____ Text segment
Seriously! That's just awful.
Well let's hope you had a prenup and he broke the infidelity clause and you get to keep your innocent 5 year old to yourself, cause at least they're an honest and sweet child of yours.
how did your five year old know before you do? you should try talking to your (ex?) husband to confirm it, first. if he is leaving you for someone else, well let him, but make the "new girl" is aware of it. he might do the same thing again.
I'm so sorry, op. Honestly, I'd say this is good for you even though it must hurt a lot right now. If he cheated(which I assume since he claims he's in love with another woman) and has to get your young child to tell you, you're better off. Let him be someone else's problem. Though I will give a small piece of advice. He was wrong and terrible..but try not to say anything bad about him around your child. He was a terrible husband, but he's still his father.
Don't shoot the messenger
Comment moderated for rule-breaking.
Show it anywayNo shit, 14, but "Dont shoot the messanger" is a figure of speech.
It just means, "don't get mad at me, I'm just telling you."
This made me laugh, needs more up votes.
That act alone should show him as an unfit parent, and go a long way towards giving you primary custody, or maybe even sole custody. No child should ever be put in that kind of position. All of the ugliness of divorce should be kept away from the children, and both parents should keep a united front to them, letting them know that even though the parents couldn't work things out that they both love the children as much as ever.
________
____ Data supplied
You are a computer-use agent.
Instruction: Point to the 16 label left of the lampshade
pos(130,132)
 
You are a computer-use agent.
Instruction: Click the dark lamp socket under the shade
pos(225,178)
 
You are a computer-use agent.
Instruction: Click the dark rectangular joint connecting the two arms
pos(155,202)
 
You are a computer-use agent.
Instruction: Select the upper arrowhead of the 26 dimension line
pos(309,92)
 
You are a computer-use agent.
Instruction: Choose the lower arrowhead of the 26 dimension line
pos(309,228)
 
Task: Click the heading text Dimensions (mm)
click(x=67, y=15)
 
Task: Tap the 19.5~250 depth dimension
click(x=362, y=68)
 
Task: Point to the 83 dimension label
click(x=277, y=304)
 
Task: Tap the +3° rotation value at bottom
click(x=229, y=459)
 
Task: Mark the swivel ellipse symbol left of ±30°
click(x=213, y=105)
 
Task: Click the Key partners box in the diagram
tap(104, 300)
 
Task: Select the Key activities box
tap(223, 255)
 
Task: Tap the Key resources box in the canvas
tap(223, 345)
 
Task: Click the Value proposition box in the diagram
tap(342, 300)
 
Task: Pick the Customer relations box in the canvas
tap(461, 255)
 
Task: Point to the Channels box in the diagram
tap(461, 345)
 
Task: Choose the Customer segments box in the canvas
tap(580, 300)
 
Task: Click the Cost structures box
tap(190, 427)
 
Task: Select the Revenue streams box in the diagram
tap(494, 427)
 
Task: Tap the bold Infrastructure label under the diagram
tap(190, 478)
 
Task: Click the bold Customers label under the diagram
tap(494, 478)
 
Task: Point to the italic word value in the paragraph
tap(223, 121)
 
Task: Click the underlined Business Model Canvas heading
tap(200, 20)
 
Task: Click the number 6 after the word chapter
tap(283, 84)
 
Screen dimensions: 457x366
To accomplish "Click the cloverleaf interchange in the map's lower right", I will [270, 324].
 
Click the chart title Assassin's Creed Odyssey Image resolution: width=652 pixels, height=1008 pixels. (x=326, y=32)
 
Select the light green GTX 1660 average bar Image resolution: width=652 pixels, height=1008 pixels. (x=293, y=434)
________
— Required work —
• a. Please reproduce the comment thread about the husband leaving, word for word.
• b. In the entries, replace "computer-use agent" with "screen-control agent" in everything from the first line down to the line containing "pos(309,92)", and leave the rest as it is. Return only those lines.

— Completed exercise —
• a.
Seriously! That's just awful.
Well let's hope you had a prenup and he broke the infidelity clause and you get to keep your innocent 5 year old to yourself, cause at least they're an honest and sweet child of yours.
how did your five year old know before you do? you should try talking to your (ex?) husband to confirm it, first. if he is leaving you for someone else, well let him, but make the "new girl" is aware of it. he might do the same thing again.
I'm so sorry, op. Honestly, I'd say this is good for you even though it must hurt a lot right now. If he cheated(which I assume since he claims he's in love with another woman) and has to get your young child to tell you, you're better off. Let him be someone else's problem. Though I will give a small piece of advice. He was wrong and terrible..but try not to say anything bad about him around your child. He was a terrible husband, but he's still his father.
Don't shoot the messenger
Comment moderated for rule-breaking.
Show it anywayNo shit, 14, but "Dont shoot the messanger" is a figure of speech.
It just means, "don't get mad at me, I'm just telling you."
This made me laugh, needs more up votes.
That act alone should show him as an unfit parent, and go a long way towards giving you primary custody, or maybe even sole custody. No child should ever be put in that kind of position. All of the ugliness of divorce should be kept away from the children, and both parents should keep a united front to them, letting them know that even though the parents couldn't work things out that they both love the children as much as ever.

• b.
You are a screen-control agent.
Instruction: Point to the 16 label left of the lampshade
pos(130,132)
 
You are a screen-control agent.
Instruction: Click the dark lamp socket under the shade
pos(225,178)
 
You are a screen-control agent.
Instruction: Click the dark rectangular joint connecting the two arms
pos(155,202)
 
You are a screen-control agent.
Instruction: Select the upper arrowhead of the 26 dimension line
pos(309,92)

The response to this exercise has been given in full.